When was the last time you checked DNS configurations for subdomains pointing at services not in use? According to Crowdsource ethical hacker Thomas Chauchefoin, while expired and forgotten subdomains can easily become an entrypoint for an attacker to steal sensitive data and launch phishing campaigns, a robust attack surface management programme in place can keep them at bay. 

It’s no secret that with increasing third party services and more subdomains, comes a larger attack surface, therefore a higher risk of potential cyber threats. The basic premise of a subdomain takeover is a host that points to a particular service (e.g. GitHub pages, Heroku, Desk etc) not currently in use, which an adversary can use to serve content on the vulnerable subdomain by setting up an account on the third-party service. As a hacker and a security analyst, Chauchefoin who has dealt with this type of issue, reveals how it can be risky for your business. 

How subdomain takeover was discovered 

Various techniques for hostile subdomain takeovers were pioneered by ethical hacker Frans Rosén and popularized by Detectify in a blogpost back in 2014. Seven years on and it has continued to build on the technology. However, it remains to be an overlooked and widespread vulnerability. Even companies which claim to prioritise security such as Sony, Slack, Snapchat and Uber have been victims to subdomain takeovers. 

Moreover, Microsoft too struggled with managing its thousands of subdomains, many of which were hijacked and used against users, its employees, or for showing spam content. Its subdomains are vulnerable to basic misconfigurations in their respective DNS entries. Chauchefoin adds that these issues remain either unfixed or unknown as subdomain takeovers might not be part of the company’s bug bounty programme. The main reason being, he says, that most companies have poor DNS hygiene which then opens the door to all kinds of abuse that can then can be part of larger and more dangerous attack campaigns on your organization and its stakeholders.

Subdomains gateway into the inner workings of an organization

Subdomains are not limited to the attack surface an organization has direct control – such as internal domains and apps you build – but also external attackable points. A subdomain takeover can be particularly problematic because subdomains aren’t always closely guarded assets, which means it can go undetected for some time. 

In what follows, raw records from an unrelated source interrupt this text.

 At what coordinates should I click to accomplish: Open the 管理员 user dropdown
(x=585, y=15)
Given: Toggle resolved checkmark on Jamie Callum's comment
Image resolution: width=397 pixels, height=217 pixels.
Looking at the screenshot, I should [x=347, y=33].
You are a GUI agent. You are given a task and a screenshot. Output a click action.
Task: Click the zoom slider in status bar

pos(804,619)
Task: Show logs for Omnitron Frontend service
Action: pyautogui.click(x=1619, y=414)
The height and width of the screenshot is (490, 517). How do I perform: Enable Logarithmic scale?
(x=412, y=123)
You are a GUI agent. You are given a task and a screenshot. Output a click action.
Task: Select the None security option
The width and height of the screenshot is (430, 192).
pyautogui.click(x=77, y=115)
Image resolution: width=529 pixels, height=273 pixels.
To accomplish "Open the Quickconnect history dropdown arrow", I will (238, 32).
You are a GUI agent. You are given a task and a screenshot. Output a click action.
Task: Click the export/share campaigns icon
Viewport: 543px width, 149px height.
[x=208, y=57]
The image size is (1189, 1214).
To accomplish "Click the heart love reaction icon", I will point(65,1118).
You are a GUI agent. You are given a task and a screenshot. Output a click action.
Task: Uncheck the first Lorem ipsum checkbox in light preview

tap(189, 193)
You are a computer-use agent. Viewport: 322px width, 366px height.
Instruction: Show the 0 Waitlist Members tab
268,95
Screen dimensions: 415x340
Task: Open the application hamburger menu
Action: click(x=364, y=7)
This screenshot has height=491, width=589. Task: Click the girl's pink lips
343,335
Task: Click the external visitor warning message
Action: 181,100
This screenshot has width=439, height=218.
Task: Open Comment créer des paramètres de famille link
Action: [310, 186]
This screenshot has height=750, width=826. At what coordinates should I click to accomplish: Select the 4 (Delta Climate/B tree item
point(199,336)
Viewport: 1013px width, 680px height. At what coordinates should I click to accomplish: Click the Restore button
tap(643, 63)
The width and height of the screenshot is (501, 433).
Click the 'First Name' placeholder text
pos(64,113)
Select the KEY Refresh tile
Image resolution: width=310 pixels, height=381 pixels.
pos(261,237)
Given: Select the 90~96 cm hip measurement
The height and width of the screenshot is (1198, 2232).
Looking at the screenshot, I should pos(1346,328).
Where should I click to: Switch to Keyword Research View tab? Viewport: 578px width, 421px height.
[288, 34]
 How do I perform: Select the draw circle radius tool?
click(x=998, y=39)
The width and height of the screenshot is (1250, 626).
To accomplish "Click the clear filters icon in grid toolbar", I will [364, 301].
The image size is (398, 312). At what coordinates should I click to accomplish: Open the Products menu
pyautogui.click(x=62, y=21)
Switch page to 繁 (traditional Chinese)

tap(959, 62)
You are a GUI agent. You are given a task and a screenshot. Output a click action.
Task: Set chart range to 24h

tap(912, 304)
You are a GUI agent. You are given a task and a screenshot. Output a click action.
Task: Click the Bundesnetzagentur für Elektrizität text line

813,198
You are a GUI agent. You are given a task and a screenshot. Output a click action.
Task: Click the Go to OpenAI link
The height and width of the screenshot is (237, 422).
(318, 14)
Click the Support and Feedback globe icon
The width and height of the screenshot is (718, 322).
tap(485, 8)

If left unmonitored for vulnerabilities and misconfigurations, you can run into the risk of being unaware of what’s happening to your company’s subdomains resulting in a malicious actor taking control. Once attackers have access to the subdomain’s name servers or registrar account credentials, they can get another entity with access to modify delegation records so the subdomains point toward their own nameservers rather than the originals. It’s already too late to recover. 

These breaches ultimately lead to data loss, brand reputation damage, and stolen customer data for the enterprise. 

“Many companies have subdomains pointing to applications hosted by third parties that lack proper security practices. Don’t be one of them.”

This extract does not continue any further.